Ha, Ha, Ha, Ha - A Damned Clever Comparison (Though Totally Inaccurate)
RECEIVED Tue., Aug. 9, 2005
Dear Editor, I sit waiting in breathless anticipation of the Chronicle's call to have someone like Jim Hightower write a scathing attack on a corrupt, evil organization surely on par with Enron or WorldCom, the UN. It has all the necessary ingredients of a good anti-corporation rant, corruption, nepotism, rich people stealing from the poor ... it's the oil for food scandal. 'Course, I might have missed it, but I really haven't seen all that much attention paid in this paper to the UN, which is odd. Bosnia, Rwanda, Somalia, Ethiopia, Sudan, Chad. All virtually ignored by the UN, whose mission I was led to believe was to address issues in places around the world. Like genocide. Politically motivated starvation of hundreds of thousands in Africa. Like slavery in Sudan.
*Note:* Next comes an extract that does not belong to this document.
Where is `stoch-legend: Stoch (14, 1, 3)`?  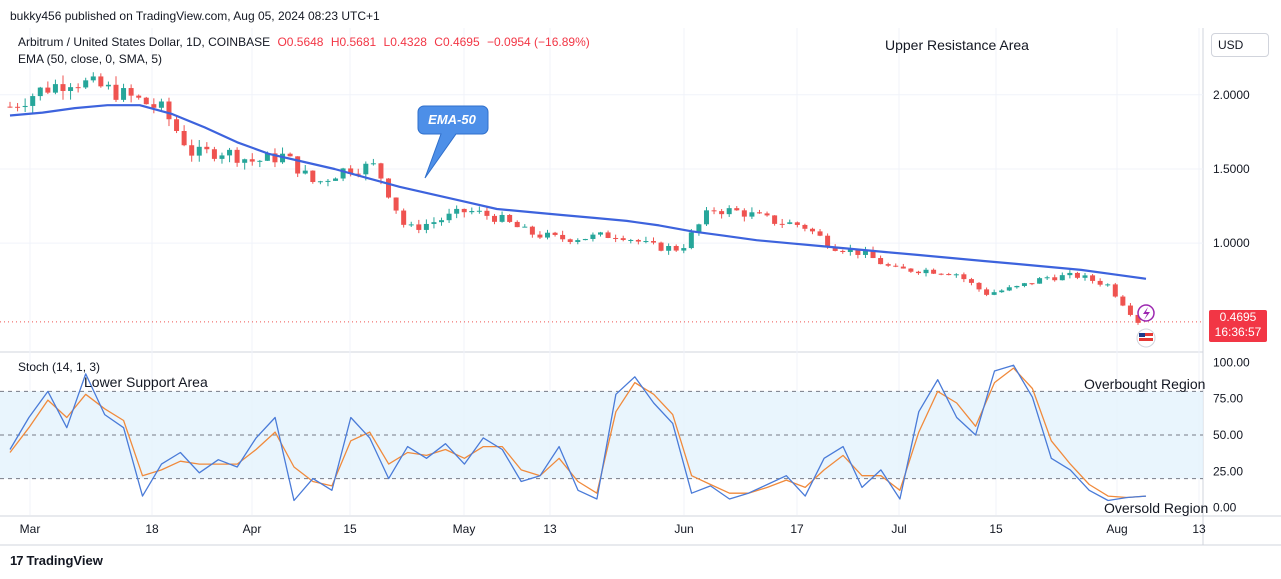
stoch-legend: Stoch (14, 1, 3) is located at coordinates (60, 367).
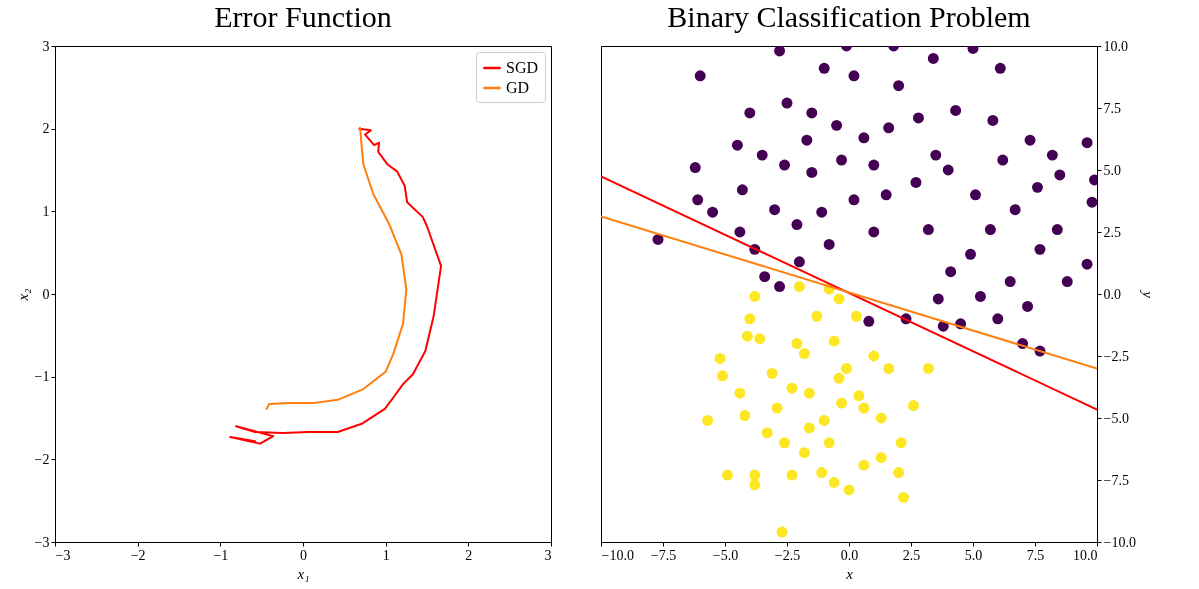 This screenshot has height=589, width=1199. What do you see at coordinates (1086, 555) in the screenshot?
I see `x-tick-label: 10.0` at bounding box center [1086, 555].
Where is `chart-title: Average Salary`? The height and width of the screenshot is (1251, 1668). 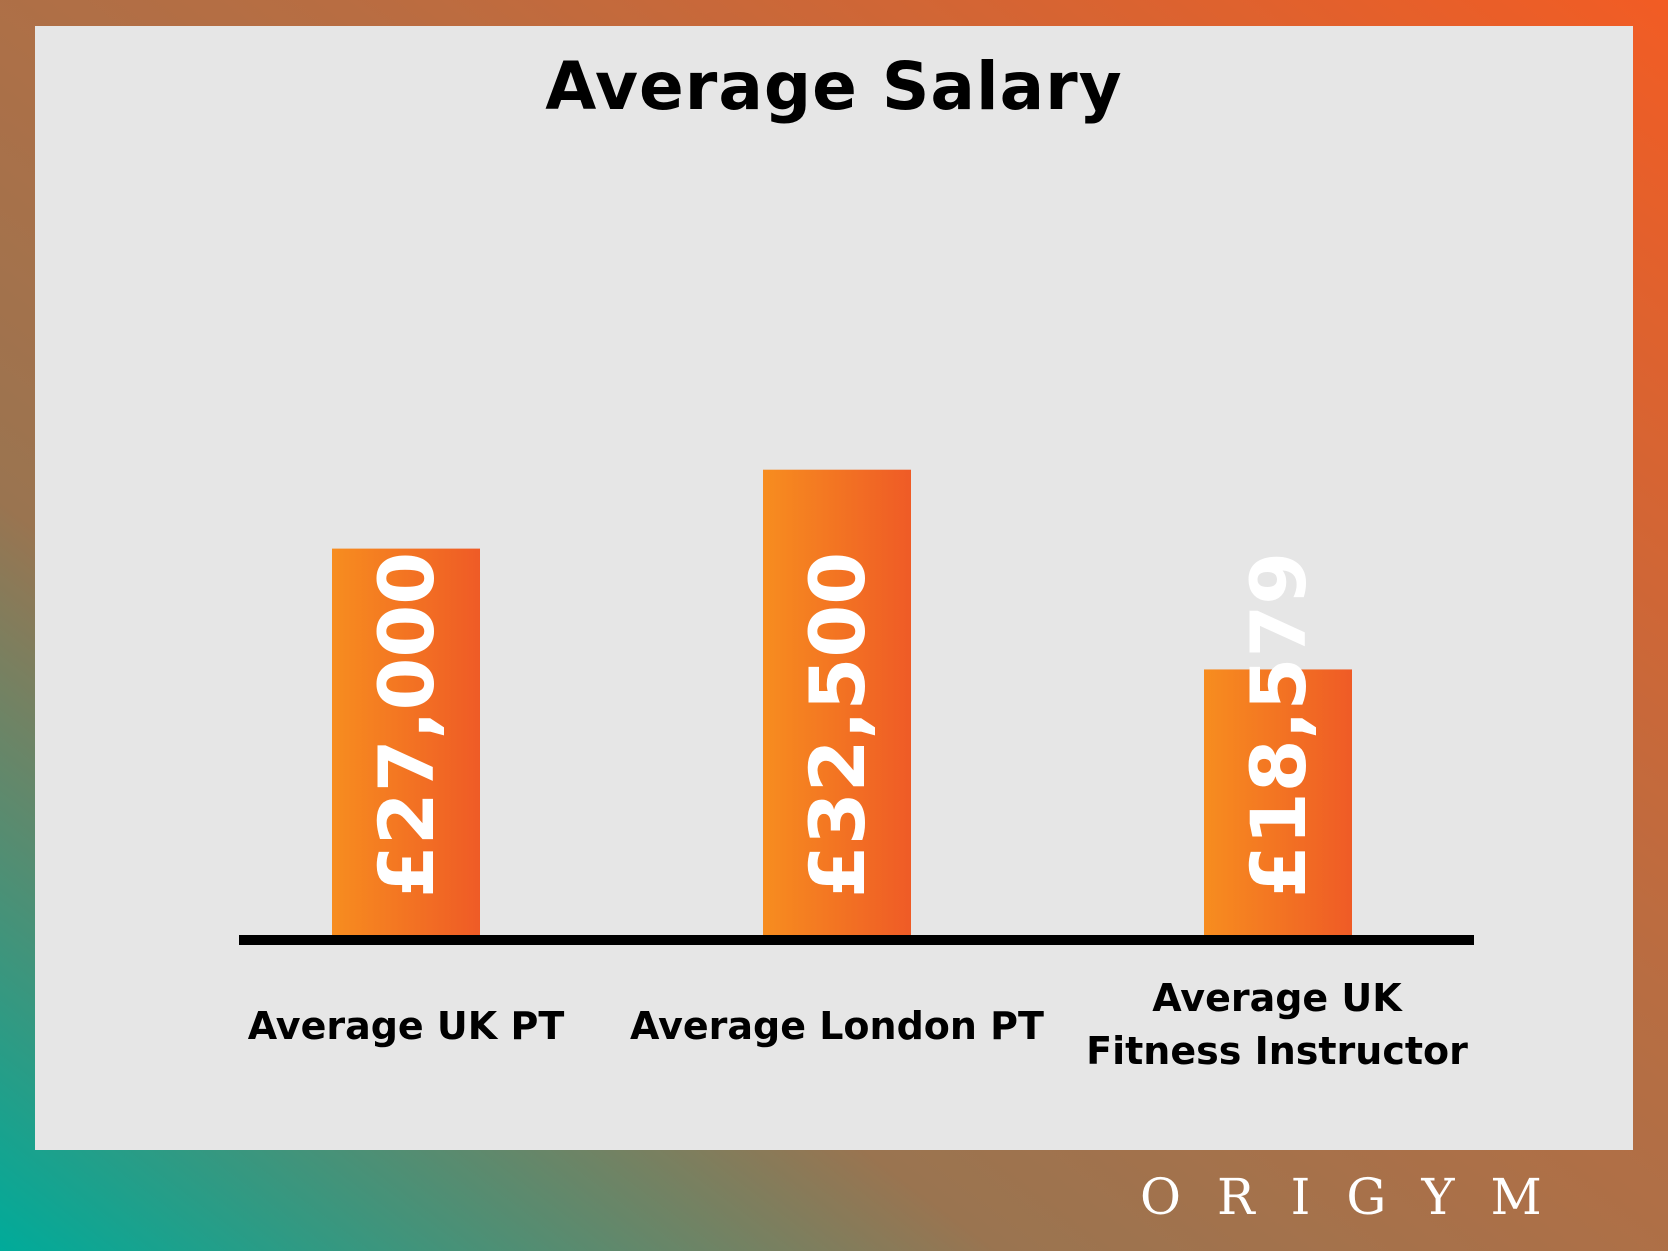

Indictments are being handed down right now to leading UN officials for taking kickbacks in the oil for food program, namely Benon Sevan, who was the director of that program. You know, money that was supposed to buy food and medicine for the children of Iraq? Alexander Yakovlev has pled guilty to taking $1 million in bribes as a procurement officer for the program. Last year, or the year before, the UN held a conference on world hunger in South Africa. Cost per delegate to the four-day meeting? It was $40,000 per delegate. But that is to be expected, they were eating fresh lobster. In all honesty, the UN did do a lot to help stamp out smallpox. Other than that, it needs to be looked at just as hard as Enron was and action needs to be taken. Time to hold the UN accountable. Thanks for all the nice letters too, wish my responses could get published, but please, keep writing.